Reduction of regulatory B cells is associated with high-risk clinical stratification in antiphospholipid syndrome patients
摘要
Antiphospholipid syndrome (APS) is an autoimmune disorder characterized by the presence of antiphospholipid antibodies (aPLs). B cells are known to play a crucial role in pathogenesis of APS, however, the contribution of regulatory B cells (Bregs) remains unexplored. Our study aimed to evaluate the changes of Bregs in APS patients, and further explored their potential clinical significance. We comparatively assessed and compared the changes of Bregs (defined as CD19+CD24highCD38high and CD19+CD27+CD24high) among 55 cases of APS patients (including 36 cases of pAPS patients and 19 cases of non-criteria APS patients), 44 systemic lupus erythematosus (SLE) patients, and 30 cases of healthy controls (HCs) using flow cytometry.
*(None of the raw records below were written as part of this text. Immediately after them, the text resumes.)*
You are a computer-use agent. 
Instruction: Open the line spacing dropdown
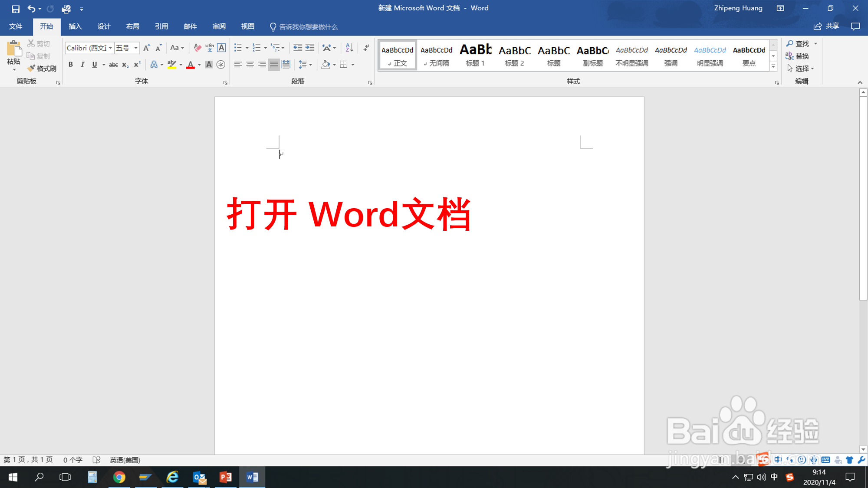[310, 65]
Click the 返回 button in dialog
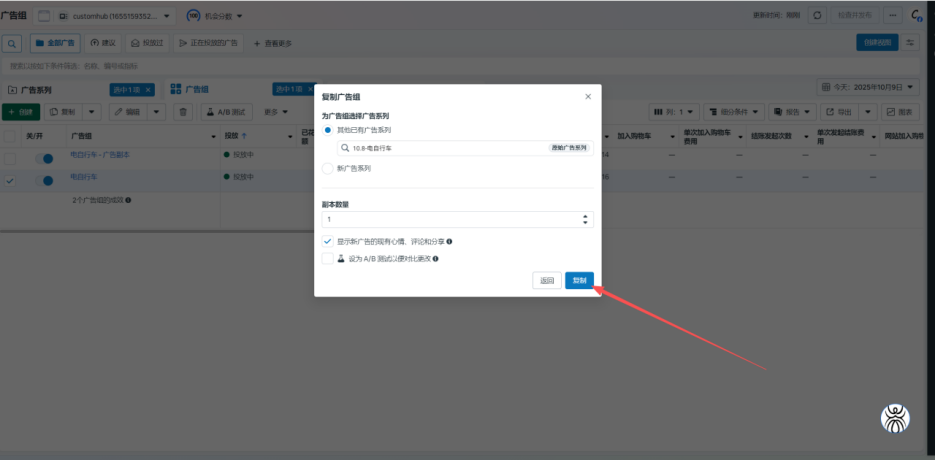This screenshot has height=461, width=935. [547, 281]
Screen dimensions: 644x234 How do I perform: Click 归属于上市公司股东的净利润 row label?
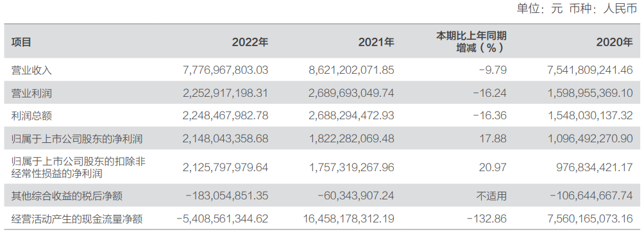[77, 139]
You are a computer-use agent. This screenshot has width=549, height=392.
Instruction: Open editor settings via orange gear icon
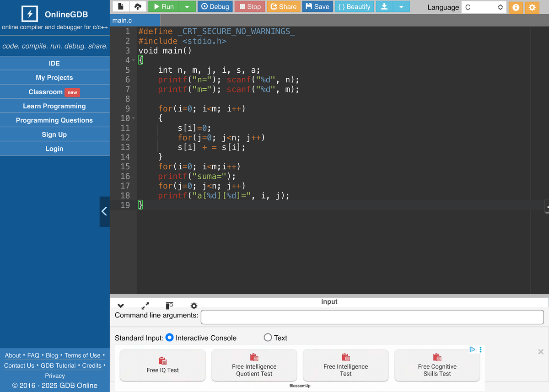(532, 7)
The adjusted global antiphospholipid syndrome score (aGAPSS) was calculated for the risk stratification of APS patients. Additionally, associations of Bregs with serum aPLs status and aGAPSS were evaluated by correlation analysis or/and receiver operating characteristic (ROC) analysis. We found that APS patients exhibited significantly lower levels of CD19+CD24highCD38highBregs and CD27+CD24highBregs compared with HCs, and were significantly decreased in patients of high-risk (aGAPSS ≥ 10) compared to low-risk patients. In addition, both CD19+CD24highCD38highBregs and CD27+CD24highBregs were inversely correlated with aGAPSS. ROC curve showed that the combination of CD24highCD38highBregs and CD27+CD24highBregs improved the discriminatory performance for identifying high-risk patients (AUC = 0.753), compared with each Bregs alone. Notably, the levels of Bregs were lowest in triple positive aPLs APS patients. In subgroup analyses, a higher frequency of CD24highCD38highBregs was observed in patients with a history of thrombosis. Our results suggested that Bregs may be associated with high-risk aPL profiles and aGAPSS-based risk stratification in APS.